[start of Excerpted text]

Studio album by Etta Jones
- Released: 1990
- Recorded: October 18 and 30, 1989
- Studio: Van Gelder Studio, Englewood Cliffs, NJ
- Genre: Jazz
- Length: 41:45
- Label: Muse MR 5379
- Producer: Houston Person

Etta Jones chronology
| I'll Be Seeing You (1988) | Sugar (1990) | Christmas with Etta Jones (1990) |

= Sugar (Etta Jones album) =

Sugar is an album by vocalist Etta Jones which was recorded in 1989 and released on the Muse label.

[end of Excerpted text]
[start of Available data]

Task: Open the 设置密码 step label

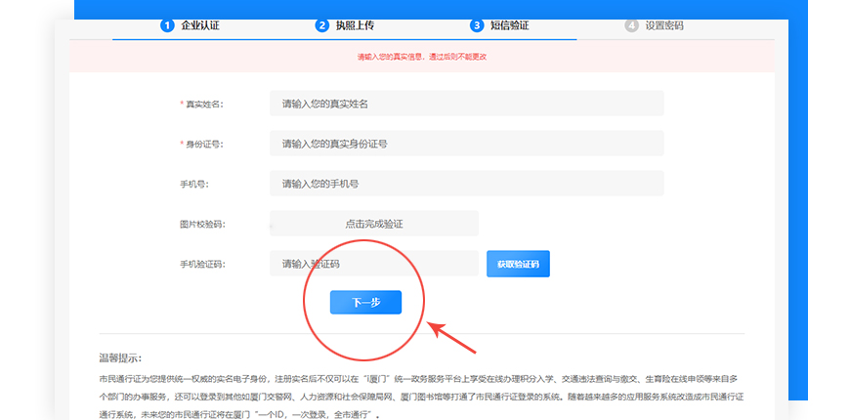Action: pos(664,25)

[end of Available data]

◆ **Required work**:
Extend the entry on Etta Jones's album Sugar, picking up right after its final sentence.

◆ **Result below**:
==Reception==

The AllMusic review by Scott Yanow stated "Etta Jones' long string of recordings during the final part of her career for Muse and High Note are some of the most rewarding of her life. Her voice was naturally not as youthful as earlier and her range gradually shrunk, but she was very soulful and had a way of wailing out notes that made each song her own. On Sugar, the first four numbers have her joined by a rhythm section that is hurt slightly by Horace Ott's dated-sounding keyboards. The other four numbers have more suitable accompaniment".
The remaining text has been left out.